Input:
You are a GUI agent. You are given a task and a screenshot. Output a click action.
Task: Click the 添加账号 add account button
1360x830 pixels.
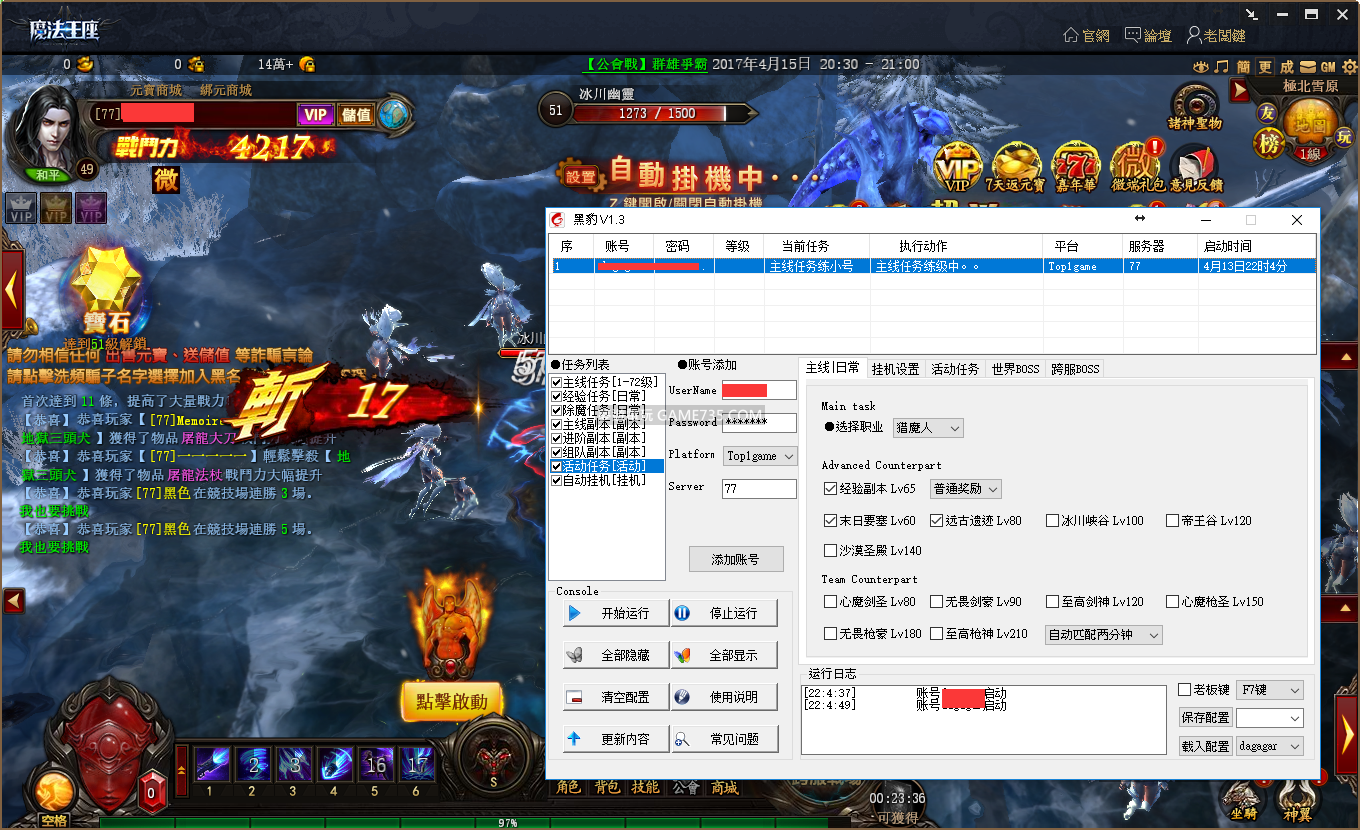point(735,560)
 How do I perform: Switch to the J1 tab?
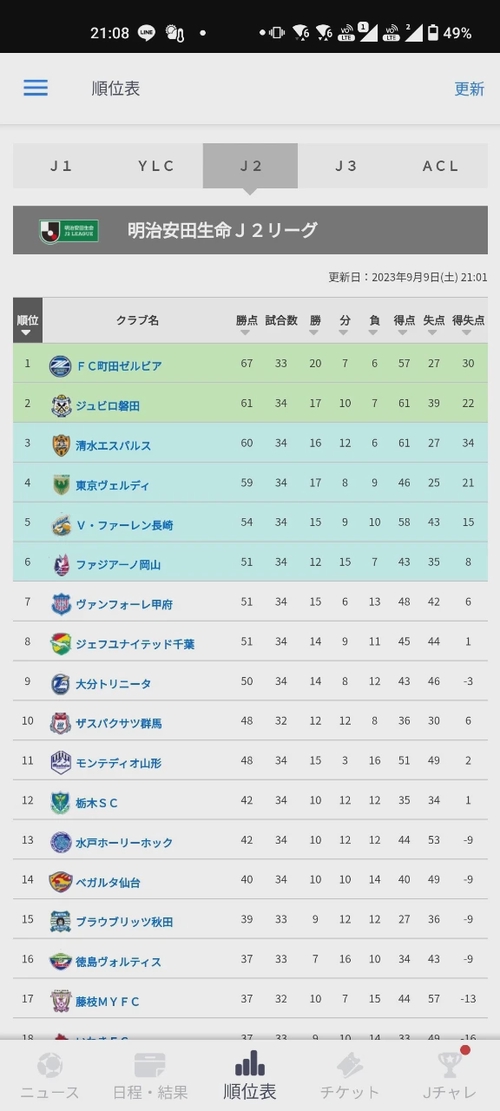pyautogui.click(x=61, y=166)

Task requirements:
All of the entries, apart from the pictures, must be returned exactly.

Result:
You are a GUI agent. You are given a task and a screenshot. Output a click action.
Task: Click the 添加账号 add account button
1360x830 pixels.
point(735,560)
 How do I perform: Switch to the J1 tab?
pyautogui.click(x=61, y=166)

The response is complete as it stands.